2016-05-12

Speaking at an event held at Downing Street, the Prime Minister said more than 40,000 jobs in the UK’s food and drinks industry will be safer inside a reformed European Union. 

The event, part of the GREAT Britain campaign to drive UK exports, saw leading food and drink companies from across the country, including Welsh suppliers Anglesey Sea Salt and Dunbia meats, show off their best produce.

The Anglesey Sea Salt Company produces Halen Môn Anglesey Sea Salt, which is a Protected Food within the EU. This means that only sea salt from a specific area on the Menai Strait between Anglesey and mainland Wales, produced in a certain way, can be sold under this name across the EU. Employing 22 people, its exports make up over a third of their business, with nearly half of those going to the EU.

Dunbia supply meat around the UK and the EU, employing 4,000 people across the country. Around £20m of their business comes from exporting to the EU, with Welsh Lamb making up over a quarter of this market. The Welsh Lamb they export is also a protected food name across the EU.

Nationally, the UK’s food and drink manufacturing industry supports 440,000 jobs and made £11 billion in EU exports for the UK economy last year – and the Prime Minister warned that this could be put at risk if the UK votes to leave the European Union on 23 June.

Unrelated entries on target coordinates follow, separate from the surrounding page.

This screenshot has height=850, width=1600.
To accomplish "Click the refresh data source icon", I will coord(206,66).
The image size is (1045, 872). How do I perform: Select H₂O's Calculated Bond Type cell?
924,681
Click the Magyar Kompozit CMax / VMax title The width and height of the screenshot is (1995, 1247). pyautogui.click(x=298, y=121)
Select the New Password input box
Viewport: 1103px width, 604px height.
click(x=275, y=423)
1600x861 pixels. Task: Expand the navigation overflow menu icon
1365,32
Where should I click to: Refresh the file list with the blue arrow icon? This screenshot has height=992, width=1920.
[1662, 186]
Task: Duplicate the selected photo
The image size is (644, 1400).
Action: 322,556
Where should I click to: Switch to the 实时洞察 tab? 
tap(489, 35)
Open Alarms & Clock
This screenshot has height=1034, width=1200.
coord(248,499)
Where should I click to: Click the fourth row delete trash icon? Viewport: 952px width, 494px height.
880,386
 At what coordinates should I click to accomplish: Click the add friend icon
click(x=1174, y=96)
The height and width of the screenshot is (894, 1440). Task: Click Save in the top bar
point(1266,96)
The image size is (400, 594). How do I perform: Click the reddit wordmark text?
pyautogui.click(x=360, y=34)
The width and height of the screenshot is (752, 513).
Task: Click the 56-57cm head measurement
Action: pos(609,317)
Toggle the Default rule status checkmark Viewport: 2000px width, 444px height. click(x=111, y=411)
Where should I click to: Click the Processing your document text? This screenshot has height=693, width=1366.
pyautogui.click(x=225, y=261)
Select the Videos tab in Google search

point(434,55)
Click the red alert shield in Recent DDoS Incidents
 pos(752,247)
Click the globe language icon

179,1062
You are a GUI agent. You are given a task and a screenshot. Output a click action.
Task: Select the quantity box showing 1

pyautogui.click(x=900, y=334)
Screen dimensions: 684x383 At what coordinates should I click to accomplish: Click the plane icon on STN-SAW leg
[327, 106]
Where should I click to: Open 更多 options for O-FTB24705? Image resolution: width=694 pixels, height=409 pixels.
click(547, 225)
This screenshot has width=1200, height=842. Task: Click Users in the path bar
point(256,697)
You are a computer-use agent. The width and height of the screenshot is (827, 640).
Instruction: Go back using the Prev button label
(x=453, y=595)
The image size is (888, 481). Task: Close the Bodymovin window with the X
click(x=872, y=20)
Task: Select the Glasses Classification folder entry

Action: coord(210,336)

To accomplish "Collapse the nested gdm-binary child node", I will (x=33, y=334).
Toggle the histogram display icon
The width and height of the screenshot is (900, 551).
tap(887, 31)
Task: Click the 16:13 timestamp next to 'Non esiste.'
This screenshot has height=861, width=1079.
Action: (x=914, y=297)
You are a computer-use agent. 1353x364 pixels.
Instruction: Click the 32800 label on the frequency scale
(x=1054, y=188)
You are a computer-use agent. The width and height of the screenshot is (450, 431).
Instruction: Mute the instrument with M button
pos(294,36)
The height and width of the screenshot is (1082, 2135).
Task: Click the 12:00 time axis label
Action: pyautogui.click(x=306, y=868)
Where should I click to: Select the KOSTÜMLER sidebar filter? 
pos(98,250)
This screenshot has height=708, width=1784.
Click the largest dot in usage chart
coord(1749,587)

If the UK were to leave the EU, exporters would face crippling tariffs to sell their goods to Europe— such as up to 70% for beef products – costing producers around £240million per year. EU tariffs on cheese could cost £153m a year, cereal exports could be hit with a £40m bill and lamb products could face tariffs as high as 42%.

Meanwhile the loss of European protected geographical status would be another blow to the industry. 73 unique UK foods and drinks benefit from European protected geographical status. This protected status helps safeguard some of Britain’s best-loved great British produce from imitation – from cheese made on Orkney, rhubarb from Yorkshire, to the world-famous Cornish Pasty and helps generate revenues of £900 million.

Prime Minister David Cameron said:

“Today I was proud to host some of the finest food and drink producers from across Britain. Their products are popular not just here but across Europe and many of them do significant amounts of trade with the continent. But leaving the EU will rob them of the level playing field and the free access to trade that they currently have.

As we get closer to 23 June and this crucially important referendum, I hope people will focus on what as a country we will get out of staying in a reformed EU and what the costs could be of taking a leap into the dark and choosing to go out on our own. We know that Britain’s families will be poorer if we left – losing out on £4,300 a year.

And the great British food and drink manufacturers I met today are clear that they don’t want to gamble their businesses and their employees’ livelihoods on the roll of a dice that leaving the EU would be.”